Quellenauszug –
Skip to content

CI_CD_BENCHMARK_AUTOMATION

GitHub Actions edited this page Jan 2, 2026 · 1 revision

THEMIS CI/CD BENCHMARK AUTOMATION

Konfiguriert für: GitHub Actions
Ziel: Automatische Performance-Regression Detection
Update-Häufigkeit: Pro Commit, Nightly, Weekly


🎯 ÜBERBLICK - Automation Strategy

┌──────────────────────────────────────────────────────────────┐
│                    GITHUB ACTIONS WORKFLOW                   │
├──────────────────────────────────────────────────────────────┤
│                                                               │
│  1. Pull Request → 2. Commit → 3. Nightly → 4. Weekly       │
│     Bench      Bench       Bench         Bench               │
│     (Quick)    (Full)      (Full)        (Full+Compare)     │
│     2 min      30 min      2h            4h                  │
│                                                               │
│  ↓              ↓            ↓            ↓                   │
│  Pass/Fail      Report       Report       Comparative       │
│  Comment        & Alert      & Alert      Analysis           │
│                                                               │
└──────────────────────────────────────────────────────────────┘

📋 WORKFLOW 1: PR Quick-Benchmark (2 min)

Daten –
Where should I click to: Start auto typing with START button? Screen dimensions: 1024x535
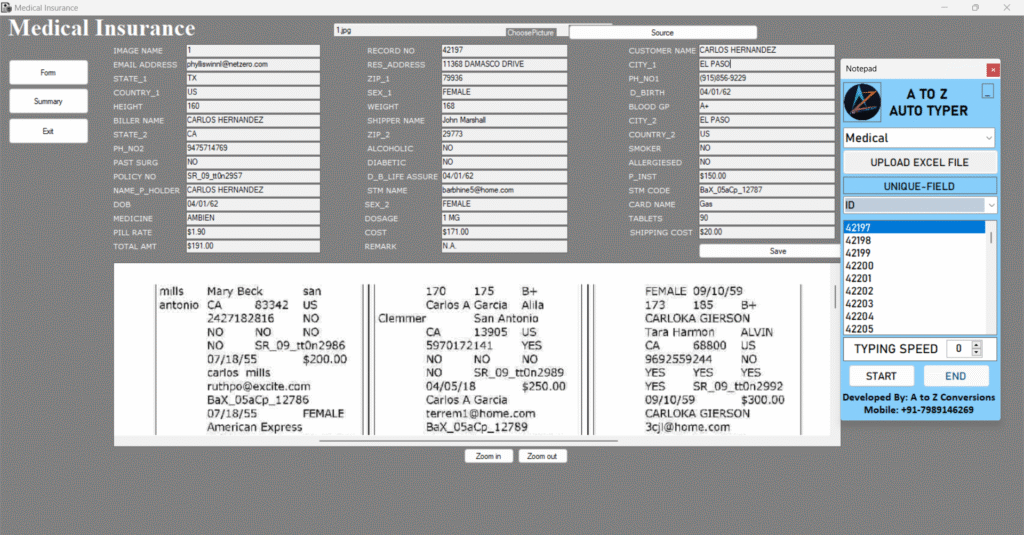[880, 376]
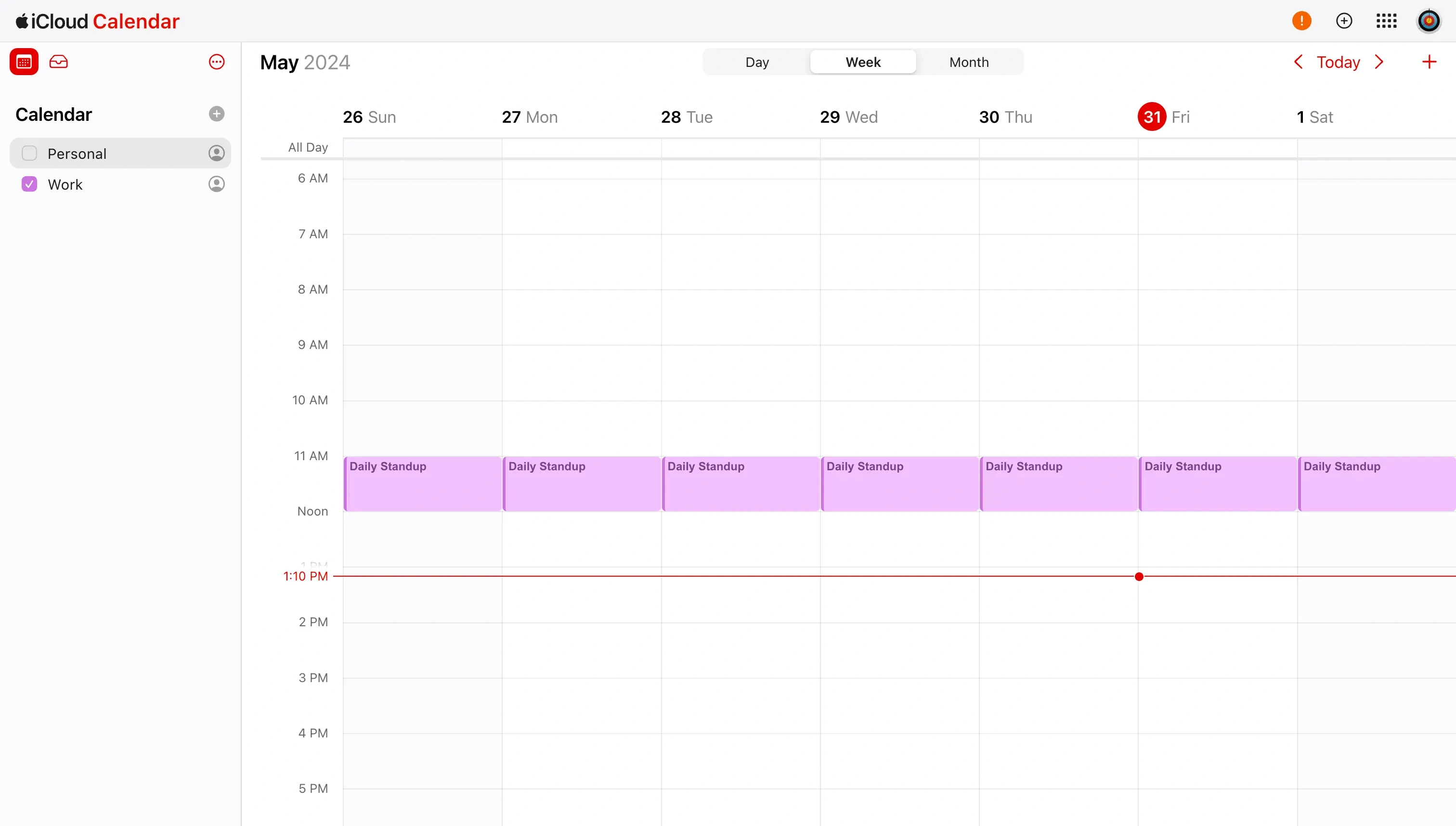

Schriftliche Aufgabe A – Wie lange dauert laut der Seite zur Benchmark-Automatisierung der wöchentliche Benchmark?
Schriftliche Aufgabe B – Nimm die Seite zur Benchmark-Automatisierung nach ihrer letzten Zeile wieder auf und führe sie weiter.

Schriftliche Antwort A – Der wöchentliche Benchmark dauert 4 Stunden.

Schriftliche Antwort B –
Trigger: Jeder Push in Pull Request
Datei: .github/workflows/pr-benchmark.yml

name: Quick Benchmark - PR

on:
  pull_request:
    paths:
      - 'src/**'
      - 'benchmarks/**'
      - '.github/workflows/pr-benchmark.yml'

jobs:
  quick-bench:
    runs-on: ubuntu-latest
    timeout-minutes: 10
    
    steps:
      - uses: actions/checkout@v4
      
      - name: Build (Release)
        run: |
          mkdir -p build && cd build
          cmake -DCMAKE_BUILD_TYPE=Release ..
          cmake --build . --config Release --parallel 8
      
      - name: Run Quick Benchmarks
        run: |
          cd build
          ./bin/query_benchmark --benchmark_filter="SimpleEvaluation|VectorInsert" \
            --benchmark_out=quick_results.json --benchmark_out_format=json
      
      - name: Load Baseline
        run: |
          # Download letzte v1.3.4 Baseline
          wget https://github.com/themis-io/themis/releases/download/v1.3.4/benchmark-baseline.json
      
      - name: Compare Results
        run: |
          python3 scripts/compare_benchmarks.py \
            --baseline benchmark-baseline.json \
            --current build/quick_results.json \
            --threshold 5  # 5% degradation allowed
      
      - name: Comment on PR
        if: always()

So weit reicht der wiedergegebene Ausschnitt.